Paru ce 19 juillet 2016 dans la Lettre d’information du Diocèse de Namur

René Henry raconte les chapelles de nos régions…

Qui n’est jamais tombé sous le charme d’une petite chapelle perdue au milieu de nulle part? Une chapelle, c’est bien souvent l’endroit d’une communion intime entre soi et le divin. Mais c’est aussi le témoin de la piété de nos aïeux, le reflet de l’histoire d’un village ou d’une région. Dans son dernier ouvrage, René Henry nous emmène précisément à la découverte de  »Nos chapelles »…
À 58 ans, René Henry est enseignant. Il donne des cours de spécialisation en grammaire et en orthographe à de futurs logopèdes. C’est aussi un vrai passionné d’histoire, celle d’Aywaille – sa commune – et plus largement celle du Condroz, de Famenne, d’Ourthe-Amblève et d’Ardenne Septentrionale. Il tient d’ailleurs à ce sujet, depuis 20 ans, une chronique dans les éditions Vlan de ces régions:  »La petite gazette de l’anecdote et de l’insolite ». Il y parle métiers, outils, folklore…
Que ce soit au sein du mouvement d’éducation permanente qu’il anime ou à travers les visites qu’il propose lors des Journées du Patrimoine, son objectif est toujours le même: mettre en avant les patrimoines de nos régions.  »Nous vivons dans un environnement extraordinaire, riche en histoire et en traditions… », souligne-t-il.  »Et pourtant combien sommes-nous à le savoir? Chaque fois que je fais visiter telle église ou telle petite place de village, les paroissiens ou les habitants me disent avoir appris des choses… Ce que j’aime, c’est sensibiliser les gens à leur histoire, à partir des petites choses de leur quotidien. »

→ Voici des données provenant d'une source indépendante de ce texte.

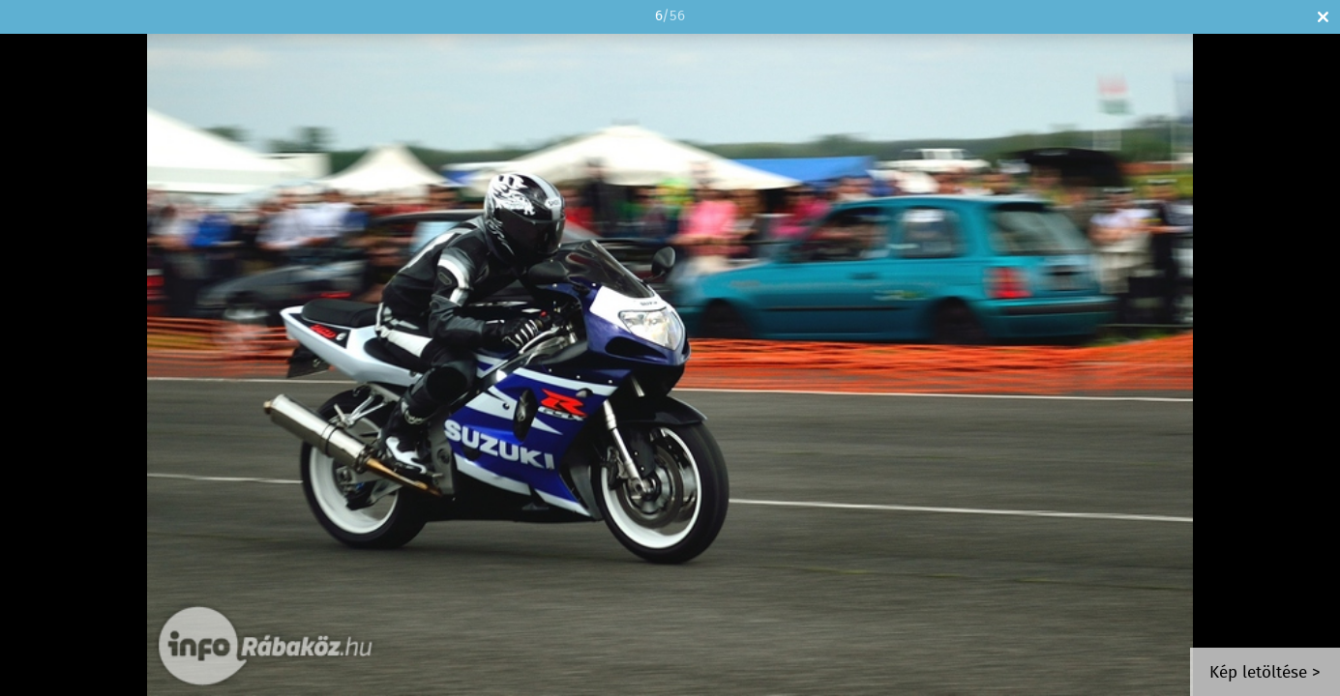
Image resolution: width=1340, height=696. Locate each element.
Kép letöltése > (1265, 673)
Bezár (1323, 17)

Les chapelles et l’histoire
Au cours des siècles, les croyances ont joué un rôle crucial dans le développement de nos régions. Quand, dans un précédent ouvrage, René Henry s’est penché sur les pratiques de la médecine populaire, il a bien évidemment fait allusion au culte des saints ou aux pèlerinages entrepris afin d’obtenir telle ou telle guérison.
Les innombrables chapelles de nos provinces sont là pour nous rappeler, elles aussi, l’influence prépondérante de l’Eglise dans le quotidien des populations rurales.  »Ces oratoires se sont parfois dressés très tôt auprès de sources ou de fontaines faisant l’objet de vieilles vénérations. D’autres sont apparus progressivement. Charlemagne a joué un rôle important dans le développement des chapelles, de même que les grands monastères ardennais… », explique encore René Henry.
Un sujet inépuisable que ce passionné d’histoire a choisi pour son onzième livre. Un ouvrage de 180 pages, intitulé tout naturellement  »Nos chapelles » et qui se décline en 25 chapitres. Chaque partie traite d’un thème particulier. Les chapelles dédiées à un même saint – Roch, Martin, Donat, Remacle… – sont regroupées dans un même chapitre. De même que celles construites durant la Seconde Guerre mondiale. Un autre chapitre nous éclaire encore sur ces chapelles minuscules, élevées par des familles en remerciement d’une grâce. De nombreuses autres thématiques sont abordées.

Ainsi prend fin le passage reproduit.